JACKSONVILLE, Fla. – Big changes, possibly the biggest ever for high school football in the state, could be on the way as early as Monday.
The Florida High School Athletic Association is mulling a significant makeover for the sport, which includes changes in the regular season and playoffs across the state in what could be the biggest shift in years.
The seismic change — taking the eight largest counties in the state, which includes Duval County, and putting them in a four-classification metro division. The remaining 59 counties in Florida would be divided into suburban and rural and split among five classes.

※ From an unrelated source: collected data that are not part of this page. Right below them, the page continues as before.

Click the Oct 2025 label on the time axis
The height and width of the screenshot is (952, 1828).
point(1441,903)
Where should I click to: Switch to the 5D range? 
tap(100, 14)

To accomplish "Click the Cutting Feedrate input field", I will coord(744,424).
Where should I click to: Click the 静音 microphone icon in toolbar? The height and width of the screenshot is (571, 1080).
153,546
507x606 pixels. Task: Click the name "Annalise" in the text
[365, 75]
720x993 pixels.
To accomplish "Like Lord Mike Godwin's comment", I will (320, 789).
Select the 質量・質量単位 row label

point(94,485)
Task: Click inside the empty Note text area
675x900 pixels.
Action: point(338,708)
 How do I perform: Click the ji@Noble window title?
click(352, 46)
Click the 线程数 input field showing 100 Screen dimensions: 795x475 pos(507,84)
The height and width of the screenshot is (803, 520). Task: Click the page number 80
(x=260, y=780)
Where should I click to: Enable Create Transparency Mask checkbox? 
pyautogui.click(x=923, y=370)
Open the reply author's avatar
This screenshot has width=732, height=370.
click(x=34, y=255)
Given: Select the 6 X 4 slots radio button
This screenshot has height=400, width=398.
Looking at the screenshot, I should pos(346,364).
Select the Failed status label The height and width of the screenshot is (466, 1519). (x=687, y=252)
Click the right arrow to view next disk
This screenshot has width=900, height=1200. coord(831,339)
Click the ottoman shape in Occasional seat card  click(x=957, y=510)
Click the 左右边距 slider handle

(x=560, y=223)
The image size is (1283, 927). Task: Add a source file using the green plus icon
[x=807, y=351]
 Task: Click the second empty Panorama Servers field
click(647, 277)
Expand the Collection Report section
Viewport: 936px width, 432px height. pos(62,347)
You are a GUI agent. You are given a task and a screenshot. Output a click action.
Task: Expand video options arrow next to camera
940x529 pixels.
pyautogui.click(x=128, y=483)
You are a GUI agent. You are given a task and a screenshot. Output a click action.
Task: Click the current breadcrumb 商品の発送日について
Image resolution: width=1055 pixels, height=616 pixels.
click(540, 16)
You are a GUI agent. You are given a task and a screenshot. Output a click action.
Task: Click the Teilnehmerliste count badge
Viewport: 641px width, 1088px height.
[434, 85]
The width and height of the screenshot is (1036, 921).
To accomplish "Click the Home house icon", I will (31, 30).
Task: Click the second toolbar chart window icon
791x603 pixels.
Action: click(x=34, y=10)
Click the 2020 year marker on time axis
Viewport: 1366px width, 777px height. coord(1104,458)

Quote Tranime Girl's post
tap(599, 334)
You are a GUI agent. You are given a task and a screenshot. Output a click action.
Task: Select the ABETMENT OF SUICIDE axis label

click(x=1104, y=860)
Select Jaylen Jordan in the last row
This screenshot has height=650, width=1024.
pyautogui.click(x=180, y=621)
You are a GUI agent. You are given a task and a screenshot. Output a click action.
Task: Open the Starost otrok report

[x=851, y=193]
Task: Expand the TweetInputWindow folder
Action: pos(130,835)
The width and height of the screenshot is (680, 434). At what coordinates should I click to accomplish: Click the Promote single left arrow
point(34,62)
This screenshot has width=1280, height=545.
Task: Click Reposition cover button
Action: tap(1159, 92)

That would mean nine state champions and a more equitable playing field, say coaches behind the plan. The groundwork done by various committees have ranged from unanimous support to narrow support.
Radical? Too much, too soon? Not enough? Data from various committees in this process — which has been discussed for more than a year — point to a desire for change. Under the current format, private- and metro-area programs dominate year after year. With open enrollment now state law and transfers booming like never before, one way to level the playing field and ultimately get the best games in the postseason is to consider shaking up the norm.
The football advisory committee has voted unanimously in both 2021 and ‘22 to proceed with the suburban/metro overhaul. The athletic director’s advisory committee voted against the plan in 2021 but voted for the plan this year. Both of those votes were 8-7 against and for. According to Joshua Wilson of FloridaHSFootball.com, the operations committee supported the football changes in a 3-2 vote on Sunday.
The committee votes are non-binding until measures on voted on by the full FHSAA board of directors.
Outgoing executive director George Tomyn did not recommend the proposal.